English-language couples therapy options in Israel are limited. Most established practitioners work in Hebrew, and the English-speaking providers are concentrated in a few Tel Aviv and Jerusalem addresses with long waitlists. For couples where one partner is Israeli and one isn't, or for olim and expats who need to do this work without translating it into a second language, finding the right fit takes time.

I work with couples who need to work in English and are living in Israel. Couples where one partner is Israeli and one is American, British, Canadian, South African, or from somewhere else. Couples who made aliyah together and found that the move did different things to each of them. Expat couples on a defined posting. Mixed-cultural and mixed-background couples carrying the weight of two different sets of assumptions about marriage, family, conflict, and what you owe each other.

Israel has its own texture for couples. The intensity of daily life, the closeness of extended family, the porousness between work and home, the unavoidable weight of the security situation, none of these go away when you close your apartment door. They end up in the relationship. Most couples find they can't sort out what belongs to them and what belongs to the environment until someone outside the environment is helping them look.

The stressors around you don't stay around you. They come inside the marriage and change what is between you.

The work

The work I do is relational and pattern-focused. I don't run through intake checklists or assign exercises between sessions. I pay attention to what happens in the room: what you're saying, what you're not saying, the moments when something shifts or goes flat or speeds up. That's the material we work with.

Most people arrive already knowing the story of their situation. They've told it to themselves a hundred times and always land in the same place. What's missing is a different angle, someone watching in real time who can name what's invisible from inside it. That's what I offer. Not interpretation from a distance, but attention in the room, offered as it happens.

I work with individuals and couples. Individual work is usually about finding the pattern underneath the presenting problem, the thing that keeps recurring in different forms across different circumstances. Couples work is about finding what the argument is really about, which is rarely what it appears to be about. Both come down to the same thing: seeing what you haven't been able to see, and from there, actually being able to do something different.

Being in Israel as a couple

Couples in Israel deal with specific pressures that other countries do not produce in the same way. The political and security context runs through daily life. The family proximity is more intense than in most Western settings. The social density combines warmth and bluntness in proportions that take years to learn to read. For couples that arrived in Israel together as olim, or that contain one Israeli and one not, or that are English-speaking expats here for work, the country amplifies whatever was already there in the relationship.

The most common pattern in olim couples involves integration speed. One partner picks up Hebrew faster, finds professional footing faster, develops a circle inside Israeli life faster. The other partner is doing the same work on a slower timeline.

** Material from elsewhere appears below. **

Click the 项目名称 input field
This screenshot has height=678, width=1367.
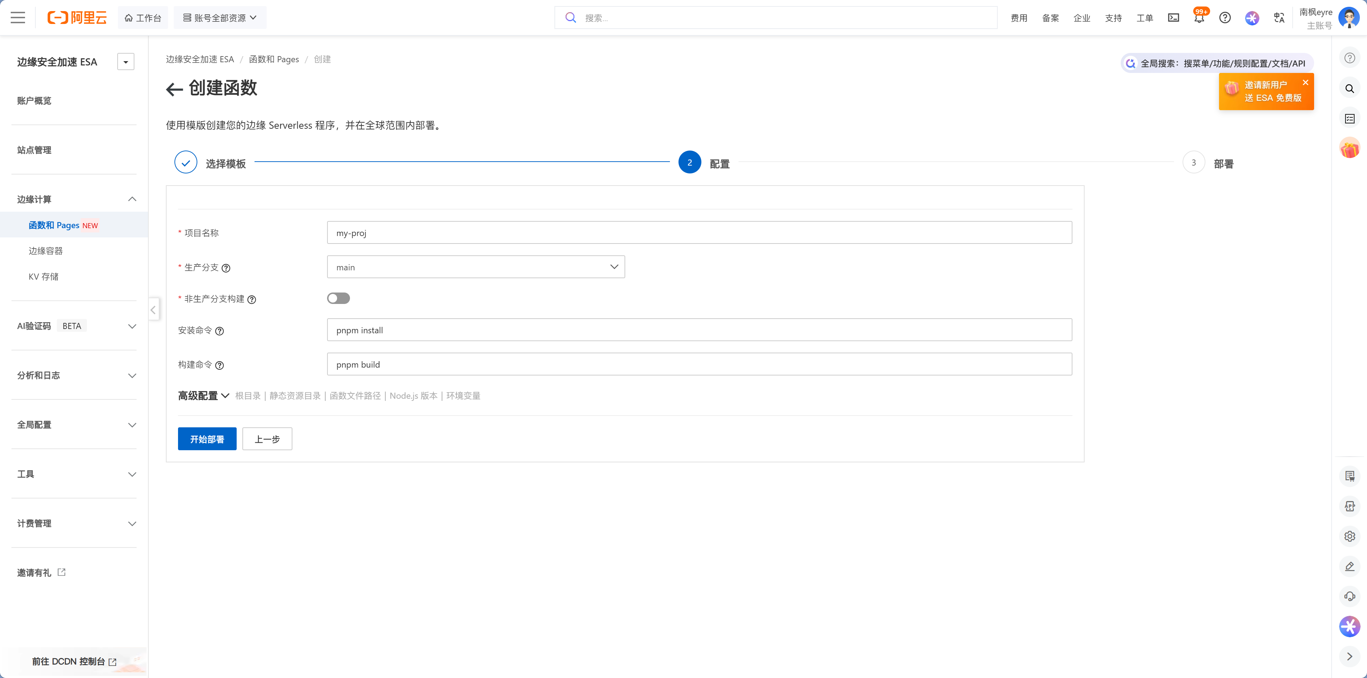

The asymmetry is rarely about effort. It is often about prior linguistic exposure, professional translatability, or just personality fit with the culture. Untreated, it becomes a verdict on who each of you is, which it usually is not.

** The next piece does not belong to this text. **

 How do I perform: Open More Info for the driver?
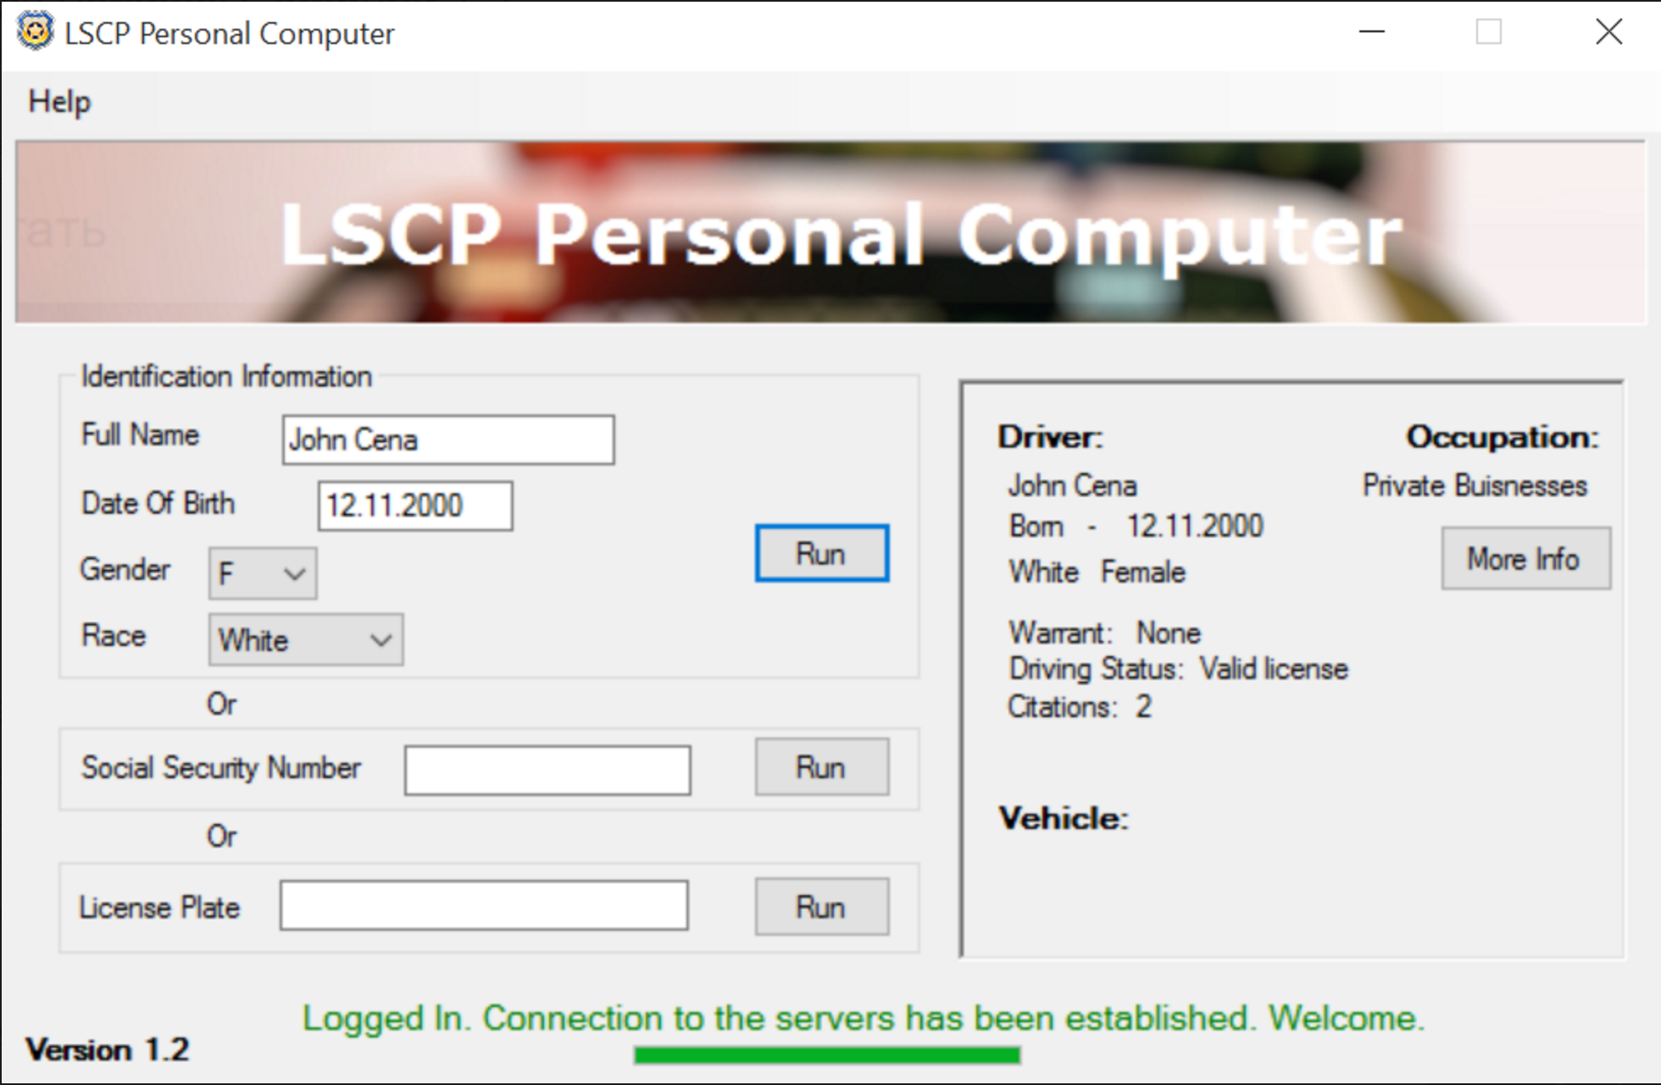(x=1525, y=559)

In mixed-status couples, where one partner is Israeli and one is not, the cultural-script difference produces its own friction. The Israeli partner often has a directness, a willingness to engage in argument as a form of intimacy, and a relationship to family proximity that the non-Israeli partner is still learning to read. The non-Israeli partner often feels accused of being too sensitive. The Israeli partner often feels accused of being too sharp. Naming the script difference is most of the work.

The security context belongs in the room when it matters. The longer security situations of the past years have been hard on couples in ways that often surface only in therapy.

What couples bring

Beyond the country-specific material, the work covers what most couples bring: recurring conflict, emotional distance, infidelity and broken trust, sexlessness, the question of whether to stay together. The orientation is psychodynamic and pattern-focused, not communication-skills training.

How couples therapy in English works in Israel

Sessions are online via secure video, 60 minutes, usually weekly. Both partners can be on the same screen or in separate locations across Tel Aviv, Jerusalem, Haifa, the periphery, or wherever you are. One of you abroad temporarily is fine. There is a free 15-minute call first.

Fees are in USD by card or bank transfer. There is no Israeli health-system involvement and no record generated by our work together.